(TEXT PROVIDED)
****************************************
The key to battling HIV/AIDS and poverty, say representatives from 18 African legislative bodies meeting in the Ghanaian capital of Accra, is working together to create stronger political and economic blocs within the continent. The legislators say cooperation would not only reduce conflicts in the region, but also create stronger trade relationships.
The 230 legislators, representing members of parliament and parliamentary speakers from Commonwealth Africa countries, have been discussing how to fight HIV/AIDS and poverty in Africa.
Addressing the delegates, a member of Ghana's parliament, Francis Osafo-Mensah, painted a gloomy picture of the situation in Africa, saying the continent remains the poorest on the planet.
He said the deadly combination of HIV/AIDS and poverty in Africa has created a particularly alarming situation.
Osafo-Mensah says the loss of life through HIV/AIDS is causing massive social problems, with a growing number of orphans and other children living with HIV/AIDS.
According to the Ghanian official, "In 2010 some 20-30 percent of all children under age 15 will be orphaned in sub-Saharan African countries, even if new infections cease and treatment becomes available to slow down the outbreak of AIDS among those harboring HIV."
****************************************
Reproduce the passage on African legislators meeting in Accra that begins with "The 230 legislators, representing" and ends after "particularly alarming situation.", swapping "gloomy" for "bleak".
****************************************
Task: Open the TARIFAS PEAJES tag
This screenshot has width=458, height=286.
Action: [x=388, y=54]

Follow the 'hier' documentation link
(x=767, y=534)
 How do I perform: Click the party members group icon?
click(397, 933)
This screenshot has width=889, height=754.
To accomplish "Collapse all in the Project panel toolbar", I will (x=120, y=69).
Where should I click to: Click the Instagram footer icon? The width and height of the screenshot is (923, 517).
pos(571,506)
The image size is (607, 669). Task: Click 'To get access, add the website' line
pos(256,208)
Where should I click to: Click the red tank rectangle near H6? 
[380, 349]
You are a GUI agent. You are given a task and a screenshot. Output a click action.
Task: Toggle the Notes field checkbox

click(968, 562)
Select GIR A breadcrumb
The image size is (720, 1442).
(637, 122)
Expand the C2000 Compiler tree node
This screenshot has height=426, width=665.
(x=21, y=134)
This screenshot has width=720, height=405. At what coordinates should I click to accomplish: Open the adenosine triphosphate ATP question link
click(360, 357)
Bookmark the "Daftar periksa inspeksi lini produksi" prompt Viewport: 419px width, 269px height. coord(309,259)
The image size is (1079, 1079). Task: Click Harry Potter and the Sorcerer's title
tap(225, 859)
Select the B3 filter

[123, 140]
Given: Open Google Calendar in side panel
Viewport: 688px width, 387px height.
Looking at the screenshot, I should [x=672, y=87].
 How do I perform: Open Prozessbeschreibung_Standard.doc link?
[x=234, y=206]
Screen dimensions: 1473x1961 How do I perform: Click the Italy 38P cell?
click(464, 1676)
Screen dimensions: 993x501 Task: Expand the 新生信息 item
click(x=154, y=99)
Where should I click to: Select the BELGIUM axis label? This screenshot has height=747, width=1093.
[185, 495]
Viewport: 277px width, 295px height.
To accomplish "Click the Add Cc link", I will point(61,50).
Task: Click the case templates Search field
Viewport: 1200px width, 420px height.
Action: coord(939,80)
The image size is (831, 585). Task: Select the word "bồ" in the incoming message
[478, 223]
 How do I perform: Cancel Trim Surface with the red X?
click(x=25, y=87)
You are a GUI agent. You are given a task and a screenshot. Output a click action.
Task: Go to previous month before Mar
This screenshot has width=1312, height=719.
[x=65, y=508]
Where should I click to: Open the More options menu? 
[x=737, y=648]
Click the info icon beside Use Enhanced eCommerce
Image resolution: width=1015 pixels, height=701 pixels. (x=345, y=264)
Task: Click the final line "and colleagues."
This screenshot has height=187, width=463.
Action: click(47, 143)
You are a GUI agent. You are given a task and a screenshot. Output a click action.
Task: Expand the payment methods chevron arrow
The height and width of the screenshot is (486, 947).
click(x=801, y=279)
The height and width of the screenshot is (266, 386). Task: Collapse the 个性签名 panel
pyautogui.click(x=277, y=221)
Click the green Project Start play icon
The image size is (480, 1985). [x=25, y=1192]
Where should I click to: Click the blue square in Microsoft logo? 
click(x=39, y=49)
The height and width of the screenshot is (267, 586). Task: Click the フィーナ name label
****************************************
(RESPONSE TO THE TASK)
The 230 legislators, representing members of parliament and parliamentary speakers from Commonwealth Africa countries, have been discussing how to fight HIV/AIDS and poverty in Africa.
Addressing the delegates, a member of Ghana's parliament, Francis Osafo-Mensah, painted a bleak picture of the situation in Africa, saying the continent remains the poorest on the planet.
He said the deadly combination of HIV/AIDS and poverty in Africa has created a particularly alarming situation.